Activity
From the line with "[Toggle navigation] (960, 26)" to the final line of the records, every line is to be duplicated exactly, both of those lines included.

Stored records
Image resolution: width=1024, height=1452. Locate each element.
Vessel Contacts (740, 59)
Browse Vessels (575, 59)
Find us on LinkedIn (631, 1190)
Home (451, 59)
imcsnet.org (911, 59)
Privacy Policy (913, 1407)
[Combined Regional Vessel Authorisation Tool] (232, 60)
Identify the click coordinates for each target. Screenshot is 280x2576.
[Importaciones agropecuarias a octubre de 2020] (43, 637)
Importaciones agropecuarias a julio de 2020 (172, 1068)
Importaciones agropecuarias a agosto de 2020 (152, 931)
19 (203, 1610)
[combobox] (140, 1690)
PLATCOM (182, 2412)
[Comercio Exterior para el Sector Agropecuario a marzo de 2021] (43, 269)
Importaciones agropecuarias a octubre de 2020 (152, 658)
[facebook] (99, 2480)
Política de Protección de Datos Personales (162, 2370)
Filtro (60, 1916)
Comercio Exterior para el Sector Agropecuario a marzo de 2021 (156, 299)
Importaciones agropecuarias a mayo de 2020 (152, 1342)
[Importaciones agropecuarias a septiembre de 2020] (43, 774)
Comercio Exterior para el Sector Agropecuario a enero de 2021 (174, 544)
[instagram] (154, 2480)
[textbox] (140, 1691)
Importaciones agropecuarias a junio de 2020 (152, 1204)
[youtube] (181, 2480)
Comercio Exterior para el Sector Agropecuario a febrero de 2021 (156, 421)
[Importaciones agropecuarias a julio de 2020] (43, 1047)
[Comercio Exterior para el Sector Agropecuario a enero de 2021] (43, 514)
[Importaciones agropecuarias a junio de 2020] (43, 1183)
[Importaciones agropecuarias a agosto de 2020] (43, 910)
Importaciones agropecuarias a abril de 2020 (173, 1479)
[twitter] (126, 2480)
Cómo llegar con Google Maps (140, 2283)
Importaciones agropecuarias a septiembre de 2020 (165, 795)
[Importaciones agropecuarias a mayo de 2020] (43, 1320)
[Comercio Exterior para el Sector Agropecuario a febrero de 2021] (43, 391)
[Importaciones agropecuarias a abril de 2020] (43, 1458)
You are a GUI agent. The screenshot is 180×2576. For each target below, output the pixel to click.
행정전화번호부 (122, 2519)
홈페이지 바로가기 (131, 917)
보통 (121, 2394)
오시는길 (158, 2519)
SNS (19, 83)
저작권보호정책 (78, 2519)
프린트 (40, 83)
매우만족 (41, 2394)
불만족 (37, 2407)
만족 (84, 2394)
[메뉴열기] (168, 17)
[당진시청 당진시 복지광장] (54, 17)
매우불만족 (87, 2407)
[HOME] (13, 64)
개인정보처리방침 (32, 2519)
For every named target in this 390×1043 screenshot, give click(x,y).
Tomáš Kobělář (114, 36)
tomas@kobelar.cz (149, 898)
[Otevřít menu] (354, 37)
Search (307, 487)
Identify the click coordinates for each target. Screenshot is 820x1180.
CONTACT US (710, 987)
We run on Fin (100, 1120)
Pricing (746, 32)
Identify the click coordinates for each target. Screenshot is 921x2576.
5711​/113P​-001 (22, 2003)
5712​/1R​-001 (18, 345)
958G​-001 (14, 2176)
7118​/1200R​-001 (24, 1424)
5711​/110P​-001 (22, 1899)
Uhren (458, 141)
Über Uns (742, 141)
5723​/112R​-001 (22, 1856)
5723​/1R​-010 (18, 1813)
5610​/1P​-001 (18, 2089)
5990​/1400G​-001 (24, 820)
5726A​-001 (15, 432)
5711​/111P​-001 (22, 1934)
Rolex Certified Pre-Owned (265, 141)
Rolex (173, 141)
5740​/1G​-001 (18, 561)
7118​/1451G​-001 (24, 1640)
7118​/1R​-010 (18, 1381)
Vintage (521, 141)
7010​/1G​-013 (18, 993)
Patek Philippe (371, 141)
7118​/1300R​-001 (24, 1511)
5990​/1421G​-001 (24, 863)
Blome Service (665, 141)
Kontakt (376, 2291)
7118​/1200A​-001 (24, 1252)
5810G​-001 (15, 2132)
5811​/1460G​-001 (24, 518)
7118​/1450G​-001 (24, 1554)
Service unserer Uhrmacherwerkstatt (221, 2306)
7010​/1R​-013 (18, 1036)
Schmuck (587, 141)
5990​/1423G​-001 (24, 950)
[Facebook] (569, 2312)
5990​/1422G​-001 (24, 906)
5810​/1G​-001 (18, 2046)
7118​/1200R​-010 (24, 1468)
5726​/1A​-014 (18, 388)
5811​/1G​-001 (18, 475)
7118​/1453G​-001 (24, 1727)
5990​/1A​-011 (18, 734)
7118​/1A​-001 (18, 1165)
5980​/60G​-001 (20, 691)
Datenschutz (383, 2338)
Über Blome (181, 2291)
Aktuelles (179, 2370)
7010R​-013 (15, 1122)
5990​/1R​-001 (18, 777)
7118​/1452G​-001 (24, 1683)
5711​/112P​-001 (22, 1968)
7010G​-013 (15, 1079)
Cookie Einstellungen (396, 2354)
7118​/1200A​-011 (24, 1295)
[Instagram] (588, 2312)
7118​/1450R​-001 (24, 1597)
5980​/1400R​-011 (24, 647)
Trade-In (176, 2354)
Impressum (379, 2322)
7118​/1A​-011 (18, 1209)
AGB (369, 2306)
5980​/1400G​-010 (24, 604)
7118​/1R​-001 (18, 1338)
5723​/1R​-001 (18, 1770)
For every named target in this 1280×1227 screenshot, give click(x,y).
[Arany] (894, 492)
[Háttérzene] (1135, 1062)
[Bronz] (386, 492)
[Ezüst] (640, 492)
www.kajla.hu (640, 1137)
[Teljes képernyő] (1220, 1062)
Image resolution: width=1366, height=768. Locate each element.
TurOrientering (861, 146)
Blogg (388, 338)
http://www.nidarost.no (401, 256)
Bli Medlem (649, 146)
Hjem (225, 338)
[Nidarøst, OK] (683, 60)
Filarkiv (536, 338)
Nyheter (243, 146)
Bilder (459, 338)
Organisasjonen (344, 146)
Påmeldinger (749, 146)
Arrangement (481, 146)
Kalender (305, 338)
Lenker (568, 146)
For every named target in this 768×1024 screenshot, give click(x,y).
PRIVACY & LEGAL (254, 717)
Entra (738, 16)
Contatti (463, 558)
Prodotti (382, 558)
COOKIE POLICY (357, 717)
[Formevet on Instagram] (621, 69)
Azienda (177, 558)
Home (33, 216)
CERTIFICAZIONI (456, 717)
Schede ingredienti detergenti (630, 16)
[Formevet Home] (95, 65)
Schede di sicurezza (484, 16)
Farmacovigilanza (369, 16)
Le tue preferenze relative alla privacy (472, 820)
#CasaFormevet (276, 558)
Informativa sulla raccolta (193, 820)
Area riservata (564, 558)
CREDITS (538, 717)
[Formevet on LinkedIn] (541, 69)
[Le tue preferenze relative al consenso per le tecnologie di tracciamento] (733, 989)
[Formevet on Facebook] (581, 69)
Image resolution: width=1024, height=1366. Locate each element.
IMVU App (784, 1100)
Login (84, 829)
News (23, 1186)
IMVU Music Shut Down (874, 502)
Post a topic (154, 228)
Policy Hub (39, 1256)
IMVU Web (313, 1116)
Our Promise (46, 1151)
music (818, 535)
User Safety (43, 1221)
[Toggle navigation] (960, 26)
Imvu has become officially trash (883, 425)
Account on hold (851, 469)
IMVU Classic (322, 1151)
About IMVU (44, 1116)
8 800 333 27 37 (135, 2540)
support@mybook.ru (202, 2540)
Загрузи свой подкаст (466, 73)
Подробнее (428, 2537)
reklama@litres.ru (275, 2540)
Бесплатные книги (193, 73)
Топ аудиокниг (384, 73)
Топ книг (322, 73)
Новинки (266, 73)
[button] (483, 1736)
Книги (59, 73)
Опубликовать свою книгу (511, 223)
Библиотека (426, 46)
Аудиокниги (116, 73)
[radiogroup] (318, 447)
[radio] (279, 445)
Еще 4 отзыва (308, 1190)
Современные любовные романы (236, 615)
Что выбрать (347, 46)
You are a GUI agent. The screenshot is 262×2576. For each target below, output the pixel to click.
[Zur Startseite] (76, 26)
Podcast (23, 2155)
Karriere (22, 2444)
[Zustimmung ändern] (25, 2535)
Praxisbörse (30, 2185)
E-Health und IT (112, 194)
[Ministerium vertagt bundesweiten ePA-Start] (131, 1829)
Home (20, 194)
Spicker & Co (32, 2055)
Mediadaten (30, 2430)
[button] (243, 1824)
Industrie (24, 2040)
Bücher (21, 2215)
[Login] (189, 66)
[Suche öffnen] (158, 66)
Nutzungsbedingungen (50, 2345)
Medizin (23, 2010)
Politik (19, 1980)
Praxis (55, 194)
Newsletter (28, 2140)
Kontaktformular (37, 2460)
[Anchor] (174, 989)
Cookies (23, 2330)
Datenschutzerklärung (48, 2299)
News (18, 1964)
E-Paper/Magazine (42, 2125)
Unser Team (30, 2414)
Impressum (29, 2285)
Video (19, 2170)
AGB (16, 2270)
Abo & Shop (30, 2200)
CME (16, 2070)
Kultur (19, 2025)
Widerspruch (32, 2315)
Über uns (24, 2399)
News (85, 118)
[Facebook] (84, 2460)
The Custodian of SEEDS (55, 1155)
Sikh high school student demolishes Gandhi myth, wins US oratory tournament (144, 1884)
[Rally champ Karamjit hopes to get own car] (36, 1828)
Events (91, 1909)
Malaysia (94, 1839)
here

Answer section
[Toggle navigation] (960, 26)
Imvu has become officially trash (883, 425)
Account on hold (851, 469)
IMVU Classic (322, 1151)
About IMVU (44, 1116)
8 800 333 27 37 (135, 2540)
support@mybook.ru (202, 2540)
Загрузи свой подкаст (466, 73)
Подробнее (428, 2537)
reklama@litres.ru (275, 2540)
Бесплатные книги (193, 73)
Топ аудиокниг (384, 73)
Топ книг (322, 73)
Новинки (266, 73)
[button] (483, 1736)
Книги (59, 73)
Опубликовать свою книгу (511, 223)
Библиотека (426, 46)
Аудиокниги (116, 73)
[radiogroup] (318, 447)
[radio] (279, 445)
Еще 4 отзыва (308, 1190)
Современные любовные романы (236, 615)
Что выбрать (347, 46)
You are a GUI agent. The screenshot is 262×2576. For each target below, output the pixel to click.
[Zur Startseite] (76, 26)
Podcast (23, 2155)
Karriere (22, 2444)
[Zustimmung ändern] (25, 2535)
Praxisbörse (30, 2185)
E-Health und IT (112, 194)
[Ministerium vertagt bundesweiten ePA-Start] (131, 1829)
Home (20, 194)
Spicker & Co (32, 2055)
Mediadaten (30, 2430)
[button] (243, 1824)
Industrie (24, 2040)
Bücher (21, 2215)
[Login] (189, 66)
[Suche öffnen] (158, 66)
Nutzungsbedingungen (50, 2345)
Medizin (23, 2010)
Politik (19, 1980)
Praxis (55, 194)
Newsletter (28, 2140)
Kontaktformular (37, 2460)
[Anchor] (174, 989)
Cookies (23, 2330)
Datenschutzerklärung (48, 2299)
News (18, 1964)
E-Paper/Magazine (42, 2125)
Unser Team (30, 2414)
Impressum (29, 2285)
Video (19, 2170)
AGB (16, 2270)
Abo & Shop (30, 2200)
CME (16, 2070)
Kultur (19, 2025)
Widerspruch (32, 2315)
Über uns (24, 2399)
News (85, 118)
[Facebook] (84, 2460)
The Custodian of SEEDS (55, 1155)
Sikh high school student demolishes Gandhi myth, wins US oratory tournament (144, 1884)
[Rally champ Karamjit hopes to get own car] (36, 1828)
Events (91, 1909)
Malaysia (94, 1839)
here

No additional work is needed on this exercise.